Belarus prepares law against ‘LGBT propaganda’, state media says

Reuters

(Reuters) – Belarus has prepared a draft law punishing the “promotion of non-traditional relationships,” referring to LGBT relationships, Belarusian state news agency Belta reported on Monday.

Belta quoted Prosecutor General Andrei Shved as saying in a speech to lawmakers that a bill had been prepared establishing administrative liability for promoting “abnormal relationships, pedophilia, and the voluntary refusal to have children”.

The draft law is undergoing an approval procedure, he said.


An anti-gay propaganda law has been on the books in neighbouring Russia since 2013 and has effectively outlawed any public expression of the behaviour or lifestyle of lesbians, gay men, bisexuals or transgender people.

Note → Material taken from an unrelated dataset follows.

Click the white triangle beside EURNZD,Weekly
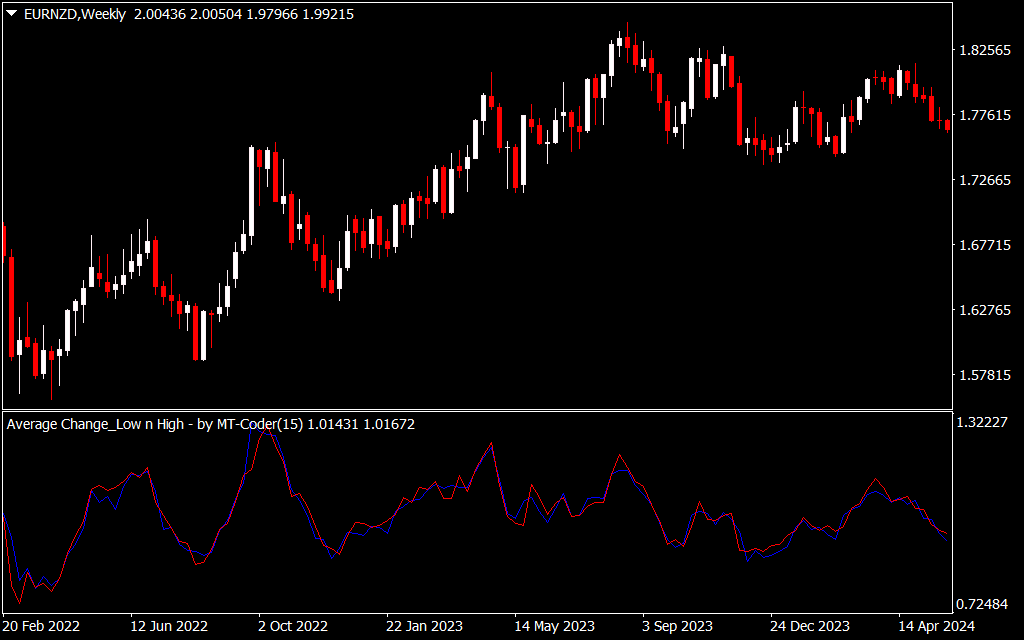 (12, 13)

Last December Russia’s Supreme Court banned what it called the “international LGBT social movement,” labelling it an extremist organisation.

Homosexuality was decriminalised in Belarus in 1994, but the country does not recognise same-sex marriages and authorities have cracked down on LGBT pride parades.

Belarusian President Alexander Lukashenko has publicly mocked LGBT people, calling gay men “perverts” and “the ultimate abomination” in a speech to politicians last year.

Lukashenko is one of Russian President Vladimir Putin’s staunchest allies.